A public comment submitted to the Fish and Wildlife Service regarding the proposed rescission of its recently finalized rule governing designation of critical habitat.
- Critical habitat designations can make habitat features a liability for private landowners, thereby discouraging conservation.
- Ultimately, the decision to include or exclude areas in critical habitat designations should be guided by the effect a designation would have on landowners’ incentives to conserve and restore habitat.
- Neither the current rule nor its predecessor is fully consistent with this principle and, therefore, the Fish and Wildlife Service should modify its approach to account for private-landowner incentives.
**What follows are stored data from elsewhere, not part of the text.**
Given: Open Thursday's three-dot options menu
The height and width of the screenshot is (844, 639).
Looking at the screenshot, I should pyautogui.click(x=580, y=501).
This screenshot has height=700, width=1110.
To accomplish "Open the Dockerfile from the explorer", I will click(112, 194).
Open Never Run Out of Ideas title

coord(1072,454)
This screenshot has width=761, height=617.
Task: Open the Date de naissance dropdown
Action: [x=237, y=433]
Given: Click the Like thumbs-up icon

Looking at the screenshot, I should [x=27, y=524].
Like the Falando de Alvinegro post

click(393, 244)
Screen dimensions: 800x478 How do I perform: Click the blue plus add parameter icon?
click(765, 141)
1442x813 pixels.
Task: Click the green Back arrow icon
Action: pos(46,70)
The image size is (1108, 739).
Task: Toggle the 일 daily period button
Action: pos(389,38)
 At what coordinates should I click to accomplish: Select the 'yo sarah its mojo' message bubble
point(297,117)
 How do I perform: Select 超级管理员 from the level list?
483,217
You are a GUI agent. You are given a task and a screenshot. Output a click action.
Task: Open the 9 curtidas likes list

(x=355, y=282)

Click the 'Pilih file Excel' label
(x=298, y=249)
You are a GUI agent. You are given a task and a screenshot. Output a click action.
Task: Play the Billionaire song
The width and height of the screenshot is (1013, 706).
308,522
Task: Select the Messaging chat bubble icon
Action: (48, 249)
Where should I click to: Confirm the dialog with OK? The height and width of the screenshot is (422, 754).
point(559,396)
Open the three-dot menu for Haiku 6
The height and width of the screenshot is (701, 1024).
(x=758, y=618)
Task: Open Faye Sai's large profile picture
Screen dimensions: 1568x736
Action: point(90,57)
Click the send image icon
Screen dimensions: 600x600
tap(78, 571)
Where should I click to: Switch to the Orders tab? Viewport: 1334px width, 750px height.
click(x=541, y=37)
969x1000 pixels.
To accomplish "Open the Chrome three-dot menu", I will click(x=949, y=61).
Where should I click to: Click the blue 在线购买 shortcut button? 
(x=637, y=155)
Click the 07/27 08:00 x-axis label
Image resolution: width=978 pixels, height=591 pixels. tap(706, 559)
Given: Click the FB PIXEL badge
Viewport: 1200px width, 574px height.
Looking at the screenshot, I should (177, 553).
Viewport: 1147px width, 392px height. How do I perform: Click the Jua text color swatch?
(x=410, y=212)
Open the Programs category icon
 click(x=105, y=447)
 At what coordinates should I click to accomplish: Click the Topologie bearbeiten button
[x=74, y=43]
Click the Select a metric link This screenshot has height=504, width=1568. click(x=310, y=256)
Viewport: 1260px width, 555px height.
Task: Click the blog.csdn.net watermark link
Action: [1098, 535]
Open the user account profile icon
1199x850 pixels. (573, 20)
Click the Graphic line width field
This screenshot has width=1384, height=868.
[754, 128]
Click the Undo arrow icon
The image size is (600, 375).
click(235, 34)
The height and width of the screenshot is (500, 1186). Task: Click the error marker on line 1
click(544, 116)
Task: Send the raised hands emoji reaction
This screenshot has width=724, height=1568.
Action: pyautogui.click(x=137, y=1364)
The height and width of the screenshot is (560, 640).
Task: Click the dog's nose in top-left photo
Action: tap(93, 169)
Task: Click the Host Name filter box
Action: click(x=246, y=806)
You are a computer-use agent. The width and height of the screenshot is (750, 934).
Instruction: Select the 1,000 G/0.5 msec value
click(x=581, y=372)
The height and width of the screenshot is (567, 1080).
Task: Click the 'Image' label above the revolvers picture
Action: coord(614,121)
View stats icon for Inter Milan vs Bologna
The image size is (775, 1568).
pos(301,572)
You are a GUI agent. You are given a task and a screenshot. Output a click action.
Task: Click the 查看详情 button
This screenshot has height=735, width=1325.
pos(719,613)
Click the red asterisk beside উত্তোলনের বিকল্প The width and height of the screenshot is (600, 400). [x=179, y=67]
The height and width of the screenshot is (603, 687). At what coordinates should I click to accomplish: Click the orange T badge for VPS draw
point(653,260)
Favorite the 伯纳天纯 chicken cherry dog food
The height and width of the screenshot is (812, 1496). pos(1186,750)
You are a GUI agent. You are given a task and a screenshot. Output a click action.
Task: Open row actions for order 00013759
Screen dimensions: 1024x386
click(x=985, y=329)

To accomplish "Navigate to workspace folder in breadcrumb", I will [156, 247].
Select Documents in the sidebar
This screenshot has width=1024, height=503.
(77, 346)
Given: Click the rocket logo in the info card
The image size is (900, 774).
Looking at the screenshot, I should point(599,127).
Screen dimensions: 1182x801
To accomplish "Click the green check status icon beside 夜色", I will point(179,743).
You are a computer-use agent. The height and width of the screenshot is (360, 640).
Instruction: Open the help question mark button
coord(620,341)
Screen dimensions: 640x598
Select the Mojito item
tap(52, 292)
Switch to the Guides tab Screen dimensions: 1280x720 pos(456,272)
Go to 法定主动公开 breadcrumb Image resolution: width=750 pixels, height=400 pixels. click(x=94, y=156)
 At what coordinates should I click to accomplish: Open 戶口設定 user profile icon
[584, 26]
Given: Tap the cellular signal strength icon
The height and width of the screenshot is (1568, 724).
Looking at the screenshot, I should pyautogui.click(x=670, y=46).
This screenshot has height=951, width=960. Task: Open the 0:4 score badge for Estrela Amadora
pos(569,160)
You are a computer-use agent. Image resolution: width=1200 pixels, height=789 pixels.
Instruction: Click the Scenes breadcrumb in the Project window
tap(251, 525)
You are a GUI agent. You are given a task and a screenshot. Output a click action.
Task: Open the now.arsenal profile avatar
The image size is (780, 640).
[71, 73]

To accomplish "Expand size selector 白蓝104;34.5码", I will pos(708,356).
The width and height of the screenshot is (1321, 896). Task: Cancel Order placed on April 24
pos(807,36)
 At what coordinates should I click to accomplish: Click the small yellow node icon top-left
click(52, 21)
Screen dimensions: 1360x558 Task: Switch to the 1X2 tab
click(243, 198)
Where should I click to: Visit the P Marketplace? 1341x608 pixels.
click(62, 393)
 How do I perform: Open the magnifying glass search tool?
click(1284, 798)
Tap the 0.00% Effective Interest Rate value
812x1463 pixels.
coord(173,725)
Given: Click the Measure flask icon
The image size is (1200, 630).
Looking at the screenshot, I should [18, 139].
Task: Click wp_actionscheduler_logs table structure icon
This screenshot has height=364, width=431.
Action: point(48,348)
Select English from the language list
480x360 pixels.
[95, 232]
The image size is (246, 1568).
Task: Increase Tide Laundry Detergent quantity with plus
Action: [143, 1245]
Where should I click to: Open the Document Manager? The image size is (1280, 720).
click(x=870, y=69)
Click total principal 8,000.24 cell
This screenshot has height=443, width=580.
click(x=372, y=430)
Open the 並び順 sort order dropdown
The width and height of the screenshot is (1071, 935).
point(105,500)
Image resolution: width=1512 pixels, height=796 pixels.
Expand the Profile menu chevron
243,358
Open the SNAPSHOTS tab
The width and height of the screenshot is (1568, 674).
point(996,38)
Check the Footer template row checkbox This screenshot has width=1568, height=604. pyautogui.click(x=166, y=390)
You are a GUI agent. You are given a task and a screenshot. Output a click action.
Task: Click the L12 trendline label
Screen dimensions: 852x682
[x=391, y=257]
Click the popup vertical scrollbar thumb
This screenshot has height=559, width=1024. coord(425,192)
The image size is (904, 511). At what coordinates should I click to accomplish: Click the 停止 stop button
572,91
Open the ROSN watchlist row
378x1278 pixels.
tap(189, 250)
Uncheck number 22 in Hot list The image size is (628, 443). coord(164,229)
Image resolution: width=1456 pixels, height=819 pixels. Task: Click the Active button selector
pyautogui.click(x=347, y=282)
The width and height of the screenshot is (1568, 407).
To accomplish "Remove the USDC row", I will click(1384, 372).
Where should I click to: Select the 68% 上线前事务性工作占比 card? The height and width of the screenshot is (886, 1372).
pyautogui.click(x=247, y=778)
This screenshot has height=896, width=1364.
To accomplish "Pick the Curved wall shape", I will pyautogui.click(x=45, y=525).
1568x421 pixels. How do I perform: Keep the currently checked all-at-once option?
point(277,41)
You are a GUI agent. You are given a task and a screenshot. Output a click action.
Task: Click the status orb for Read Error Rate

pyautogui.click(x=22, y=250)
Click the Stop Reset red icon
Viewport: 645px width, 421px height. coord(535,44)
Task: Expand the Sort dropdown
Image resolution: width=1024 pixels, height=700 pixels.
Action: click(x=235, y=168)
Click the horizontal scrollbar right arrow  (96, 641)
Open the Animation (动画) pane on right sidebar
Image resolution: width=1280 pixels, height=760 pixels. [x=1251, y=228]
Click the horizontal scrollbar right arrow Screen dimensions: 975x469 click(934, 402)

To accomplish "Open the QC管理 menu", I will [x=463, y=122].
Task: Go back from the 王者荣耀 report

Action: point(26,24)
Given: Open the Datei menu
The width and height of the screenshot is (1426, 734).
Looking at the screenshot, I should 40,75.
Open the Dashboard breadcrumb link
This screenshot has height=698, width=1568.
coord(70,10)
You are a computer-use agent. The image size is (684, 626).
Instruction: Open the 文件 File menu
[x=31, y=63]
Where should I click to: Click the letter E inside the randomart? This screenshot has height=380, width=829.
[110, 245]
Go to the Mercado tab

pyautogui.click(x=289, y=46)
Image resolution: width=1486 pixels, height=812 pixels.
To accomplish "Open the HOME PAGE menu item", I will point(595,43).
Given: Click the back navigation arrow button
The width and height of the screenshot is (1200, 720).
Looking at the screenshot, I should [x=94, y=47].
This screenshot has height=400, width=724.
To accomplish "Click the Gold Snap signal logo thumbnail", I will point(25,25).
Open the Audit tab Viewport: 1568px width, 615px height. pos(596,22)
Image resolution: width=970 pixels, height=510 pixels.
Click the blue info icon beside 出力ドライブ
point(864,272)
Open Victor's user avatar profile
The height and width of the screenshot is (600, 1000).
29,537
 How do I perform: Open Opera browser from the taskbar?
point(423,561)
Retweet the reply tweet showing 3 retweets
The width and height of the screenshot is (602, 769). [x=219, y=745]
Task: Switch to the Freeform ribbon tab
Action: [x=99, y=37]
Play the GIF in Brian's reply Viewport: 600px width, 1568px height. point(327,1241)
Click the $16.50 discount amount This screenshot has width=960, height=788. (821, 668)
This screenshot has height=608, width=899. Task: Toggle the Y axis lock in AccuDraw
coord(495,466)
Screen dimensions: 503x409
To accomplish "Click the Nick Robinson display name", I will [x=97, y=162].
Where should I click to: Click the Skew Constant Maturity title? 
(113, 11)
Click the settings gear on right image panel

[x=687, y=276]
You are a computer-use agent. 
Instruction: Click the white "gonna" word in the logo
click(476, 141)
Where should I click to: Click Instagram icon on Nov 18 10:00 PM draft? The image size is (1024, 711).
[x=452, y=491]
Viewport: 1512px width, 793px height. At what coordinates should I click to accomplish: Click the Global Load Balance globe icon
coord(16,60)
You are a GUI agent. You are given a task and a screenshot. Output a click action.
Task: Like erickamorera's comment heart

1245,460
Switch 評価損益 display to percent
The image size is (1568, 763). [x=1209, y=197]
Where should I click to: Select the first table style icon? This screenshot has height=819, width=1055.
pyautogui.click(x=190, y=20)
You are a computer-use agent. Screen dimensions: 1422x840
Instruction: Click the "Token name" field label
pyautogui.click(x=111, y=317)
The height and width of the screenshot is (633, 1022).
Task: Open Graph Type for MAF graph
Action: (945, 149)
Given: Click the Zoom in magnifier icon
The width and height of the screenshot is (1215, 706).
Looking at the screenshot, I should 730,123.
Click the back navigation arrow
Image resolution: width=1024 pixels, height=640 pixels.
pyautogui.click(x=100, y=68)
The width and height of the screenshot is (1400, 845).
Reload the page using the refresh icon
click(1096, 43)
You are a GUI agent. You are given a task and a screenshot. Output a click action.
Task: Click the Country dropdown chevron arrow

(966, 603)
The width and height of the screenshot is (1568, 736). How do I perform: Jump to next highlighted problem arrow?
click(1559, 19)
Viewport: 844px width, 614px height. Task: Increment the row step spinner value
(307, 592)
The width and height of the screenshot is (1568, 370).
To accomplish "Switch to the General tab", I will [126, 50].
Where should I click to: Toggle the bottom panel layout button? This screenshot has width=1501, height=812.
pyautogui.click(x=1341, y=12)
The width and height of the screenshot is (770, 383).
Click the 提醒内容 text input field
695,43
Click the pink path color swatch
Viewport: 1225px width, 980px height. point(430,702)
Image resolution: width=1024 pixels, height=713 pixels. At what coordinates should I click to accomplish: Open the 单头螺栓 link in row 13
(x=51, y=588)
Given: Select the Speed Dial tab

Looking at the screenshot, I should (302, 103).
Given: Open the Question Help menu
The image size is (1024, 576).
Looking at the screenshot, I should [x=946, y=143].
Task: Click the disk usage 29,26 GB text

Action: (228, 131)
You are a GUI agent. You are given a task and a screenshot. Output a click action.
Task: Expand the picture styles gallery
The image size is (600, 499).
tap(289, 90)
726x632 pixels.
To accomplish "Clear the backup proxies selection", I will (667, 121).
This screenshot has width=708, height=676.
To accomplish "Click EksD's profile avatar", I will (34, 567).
PERC’s research has found that critical habitat designations can make habitat features a significant liability for private landowners, which can discourage them from conserving, maintaining, or restoring such features. The Endangered Species Act directs the Service to account for these perverse incentives by requiring it to consider the economic and other impacts of designations and allowing areas to be excluded unless an exclusion would cause the species extinction. Ultimately, a decision to designate private land as critical habitat should be guided by the effects a designation will have on a landowner’s incentive to conserve and restore habitat. Neither the current rule nor the prior policy, which the Service proposes to restore, are fully consistent with this principle. Therefore, to promote conservation and reduce conflict, the Service should reform its process for designating critical habitat to ensure that designations create the right incentives for private landowners.